Callahan, M.D., Thomas
Yes, I agree. For basically every patient. I’ll stage it and I think it just gives you a lot more comfort as you’re as you’re going through some more challenging extractions.
Wilkoff, M.D., Bruce
The other question is you know, this is all tough. I mean, we don’t know when somebody loses their blood pressure, why they lost their blood pressure at 1st. And obviously you’re going to look at the cardiac silhouette and you’re going look at the fluoroscopy. People appear to lose their blood pressure when the extraction sheath goes by and compresses the right subclavian artery at its take off as the sheath goes around when the arterial line is in the right arm, and if the arterial line is in the left arm and people lose their pressure when you when you compress over the subclavian artery on the left side there is an apparent loss of blood pressure, people also actually lose their blood pressure from vagal reasons not infrequently. So you don’t know what the problem is at first. Sometimes the patients are volume depleted (under-filled), sometimes when you’re pulling on the lead, the lead sort of ratchets back and you’re progressively embarrassing the right sided filling of the heart and you don’t even realize it. You think you’re being really gentle but you sort of pulled back a little at a time on the lead and you are not allowing the heart to fill properly. It’s OK to inflate these balloons when you are not sure of the etiology of the hypotension.
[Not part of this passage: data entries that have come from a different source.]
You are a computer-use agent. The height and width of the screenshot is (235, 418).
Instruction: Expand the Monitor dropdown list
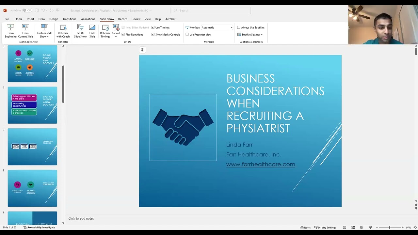pos(232,28)
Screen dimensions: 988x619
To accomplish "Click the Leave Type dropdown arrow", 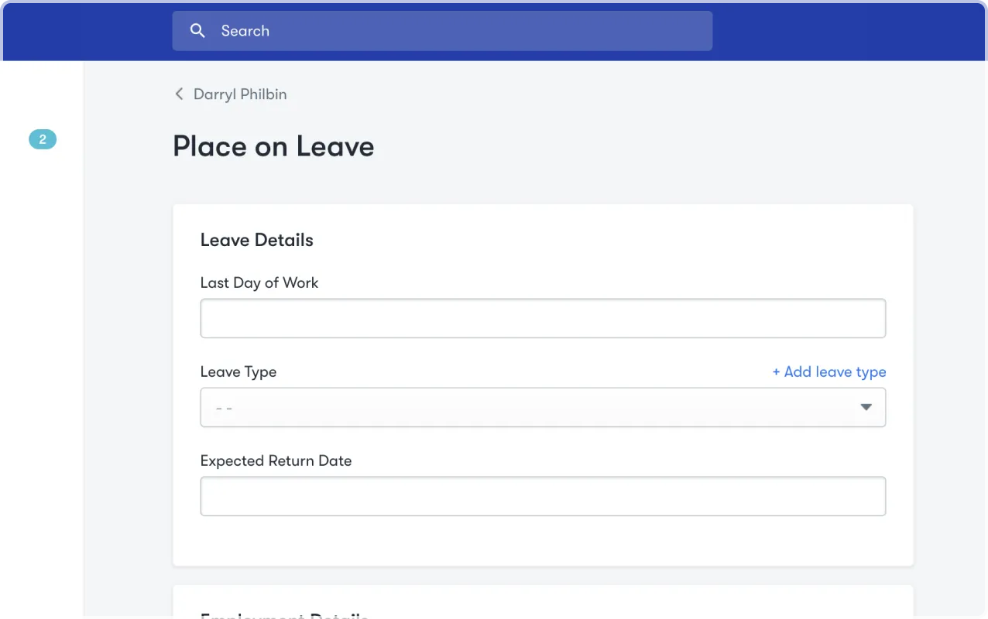I will 866,408.
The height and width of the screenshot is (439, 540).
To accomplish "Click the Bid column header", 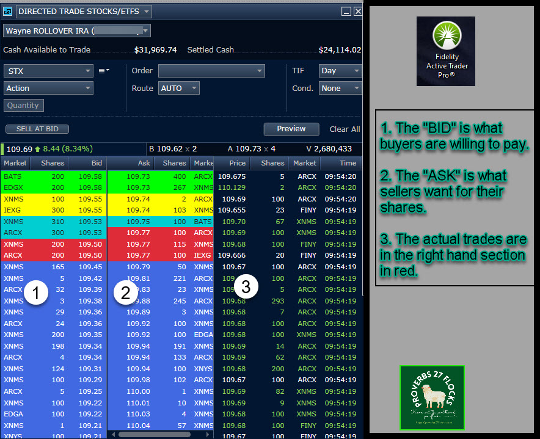I will [x=89, y=163].
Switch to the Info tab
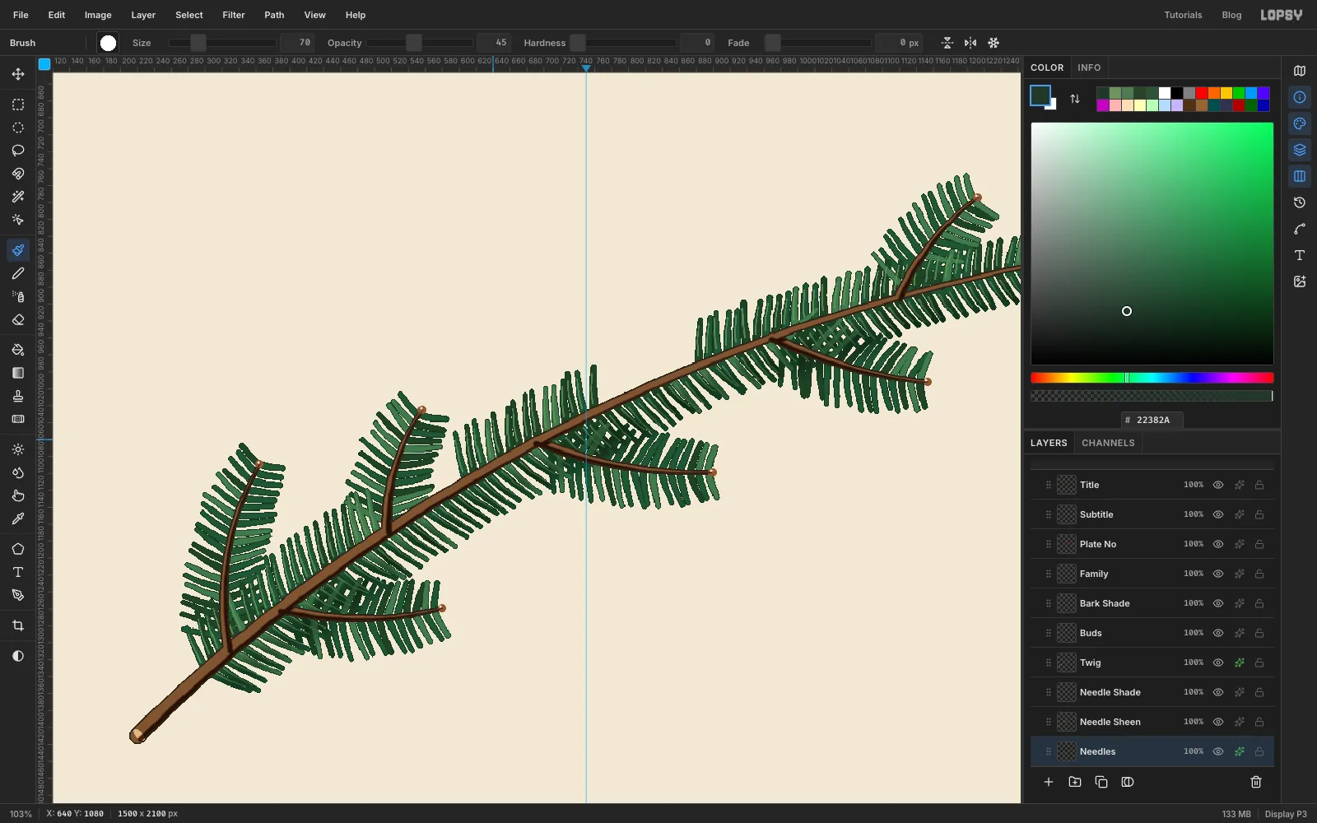1317x823 pixels. [x=1089, y=67]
And it’s not an automatic to open the chest. Usually it is an automatic to open the chest, but occasionally there’s enough questions you may want to watch. But even the inflation of the balloon on some occasions will lower the blood pressure a little bit because you’re embarrassing the flow from above. Having said that, that happens pretty rarely and so I don’t think that’s usually the case.
Callahan, M.D., Thomas
Yes, that’s right. Those are all great points. I mean, I’ve certainly seen this. I think you’ve developed a comfort level for if you’re seeing these drops in blood pressure, especially as you’re pulling on a lead that goes to the right ventricle. And so if that recovers pretty quickly, I think most people don’t get too panicked, but the ones where it’s not recovering quickly, I think getting the bridge balloon up and starting to inflate it. You don’t have to wait until you’re seeing a hemothorax fluoroscopically. In fact, if you’re seeing it fluoroscopically, it’s probably getting a bit late.
Wilkoff, M.D., Bruce
Yes, you know this has been a great discussion, Tom. I think we’ve sort of talked about the big picture and it’s sort of a primer. I mean really it’s important that you get that experience. I mean I really do encourage people to get that experience through prophylactic deployment of the bridge balloon, rather than waiting for the emergency because everything is different during the emergency. And I’m really glad we’ve had the time for this discussion.
Callahan, M.D., Thomas
Yes, this was a great talk.
Wilkoff, M.D., Bruce
So I hope you join us in the future for more of our leadconnection.org discussions and look forward to talking to you again soon.